Campagne électorale anticapitaliste à Neukölln
Avec des centaines de bénévoles actifs et actives et une orientation claire vers les mouvements de base et l’anticapitalisme, le Parti de Gauche a inversé la tendance à Berlin et au niveau fédéral en augmentant sa part de premières voix de 2,7% et de secondes voix de 0,8% dans Neukölln. Pour la première fois, le Parti de Gauche de Neukölln a dépassé la moyenne du Parti par rapport à l’ensemble de Berlin. Bien que la candidate du Parti de Gauche dans la deuxième circonscription électorale – Jorinde Schulz – n’ait pas remporté le siège, elle a obtenu 30% des voix, ce qui représente le plus grand nombre de premières voix parmi tou·tes les candidat·es du Parti de Gauche à Berlin. L’auteur de cet article a mené une campagne basée sur des principes anticapitalistes et sur l’opposition au SDP, aux Verts et à d’autres partis de l’establishment, et a également pu obtenir des résultats remarquables. Bien qu’elle n’ait pas remporté le siège, elle a obtenu 26,6% des premiers votes (soit une augmentation de 7,4% par rapport aux dernières élections) et le quatrième meilleur résultat pour le Parti de Gauche à Berlin. Un succès similaire a été obtenu dans la troisième circonscription électorale de Neukölln Nord.

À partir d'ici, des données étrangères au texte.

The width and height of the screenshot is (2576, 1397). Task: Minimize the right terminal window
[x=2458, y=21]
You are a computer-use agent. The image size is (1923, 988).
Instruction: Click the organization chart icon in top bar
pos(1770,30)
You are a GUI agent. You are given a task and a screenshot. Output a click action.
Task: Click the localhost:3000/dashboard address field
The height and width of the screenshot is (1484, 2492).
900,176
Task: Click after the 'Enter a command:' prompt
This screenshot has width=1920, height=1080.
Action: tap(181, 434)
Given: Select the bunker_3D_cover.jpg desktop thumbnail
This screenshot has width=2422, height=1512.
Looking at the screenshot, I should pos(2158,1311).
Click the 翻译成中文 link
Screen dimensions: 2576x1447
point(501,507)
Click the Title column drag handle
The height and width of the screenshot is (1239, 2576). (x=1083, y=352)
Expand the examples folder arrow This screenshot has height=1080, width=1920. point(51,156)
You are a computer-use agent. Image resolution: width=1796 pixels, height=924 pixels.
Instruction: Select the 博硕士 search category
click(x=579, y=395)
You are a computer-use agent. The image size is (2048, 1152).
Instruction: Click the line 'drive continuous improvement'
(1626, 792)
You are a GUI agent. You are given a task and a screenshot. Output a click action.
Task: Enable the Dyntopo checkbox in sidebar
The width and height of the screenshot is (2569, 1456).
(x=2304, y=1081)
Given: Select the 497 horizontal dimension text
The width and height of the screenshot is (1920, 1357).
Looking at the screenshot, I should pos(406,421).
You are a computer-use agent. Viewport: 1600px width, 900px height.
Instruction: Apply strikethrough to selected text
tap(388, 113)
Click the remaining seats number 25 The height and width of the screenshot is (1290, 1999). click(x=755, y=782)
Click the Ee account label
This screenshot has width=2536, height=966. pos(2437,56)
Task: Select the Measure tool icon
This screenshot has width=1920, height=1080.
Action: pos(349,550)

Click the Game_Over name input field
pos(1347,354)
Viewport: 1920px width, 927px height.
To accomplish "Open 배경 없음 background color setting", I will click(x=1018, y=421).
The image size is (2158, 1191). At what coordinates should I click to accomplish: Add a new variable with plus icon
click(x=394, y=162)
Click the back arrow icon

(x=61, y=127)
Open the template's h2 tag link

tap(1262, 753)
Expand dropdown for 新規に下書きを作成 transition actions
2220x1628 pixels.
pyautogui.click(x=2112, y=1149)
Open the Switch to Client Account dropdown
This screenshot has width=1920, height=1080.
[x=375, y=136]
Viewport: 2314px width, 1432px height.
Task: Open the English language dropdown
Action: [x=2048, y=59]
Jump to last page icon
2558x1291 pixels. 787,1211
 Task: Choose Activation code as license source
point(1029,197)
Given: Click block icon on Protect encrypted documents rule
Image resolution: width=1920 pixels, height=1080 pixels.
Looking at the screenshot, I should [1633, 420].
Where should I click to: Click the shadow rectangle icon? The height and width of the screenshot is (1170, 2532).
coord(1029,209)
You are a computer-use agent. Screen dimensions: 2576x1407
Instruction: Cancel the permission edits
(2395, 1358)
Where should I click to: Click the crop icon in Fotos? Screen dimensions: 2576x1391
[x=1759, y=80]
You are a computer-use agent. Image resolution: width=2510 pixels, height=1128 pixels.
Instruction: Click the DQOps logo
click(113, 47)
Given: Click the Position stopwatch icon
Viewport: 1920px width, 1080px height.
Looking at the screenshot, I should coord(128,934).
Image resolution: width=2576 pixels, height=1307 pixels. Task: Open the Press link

On dit constamment que l’électorat ne vote pour nous que si nous soutenons clairement la coalition rouge-rouge-verte, la coalition au pouvoir du SDD, des Verts et du Parti de Gauche. Si l’on regarde Neukölln, cette affirmation ne s’applique pas. Ici, le parti a été capable d’inspirer et de mobiliser ses membres avec une campagne électorale militante. Ce que le Parti de Gauche n’a pas pu faire à grande échelle lors des élections fédérales.
Il est maintenant impératif de s’appuyer sur les succès obtenus à Neukölln, de recruter de nouveaux membres et de soutenir avec une vigueur renouvelée le mouvement d’expropriation des sociétés immobilières ainsi que le mouvement des travailleurs et travailleuses de la santé de Berlin. Cela nous préparera à porter les politiques socialistes de Neukölln jusque dans la Chambre des députés de Berlin lors des prochaines élections dans cinq ans.
Lucy Redler s’est présentée comme candidate directe du Parti de gauche dans la circonscription de Neukölln à Berlin. Elle est membre du Parti de gauche, du mouvement de la Gauche anticapitaliste au sein du Parti de gauche (Antikapitalistische Linke ou AKL en allemand) et de la SAV.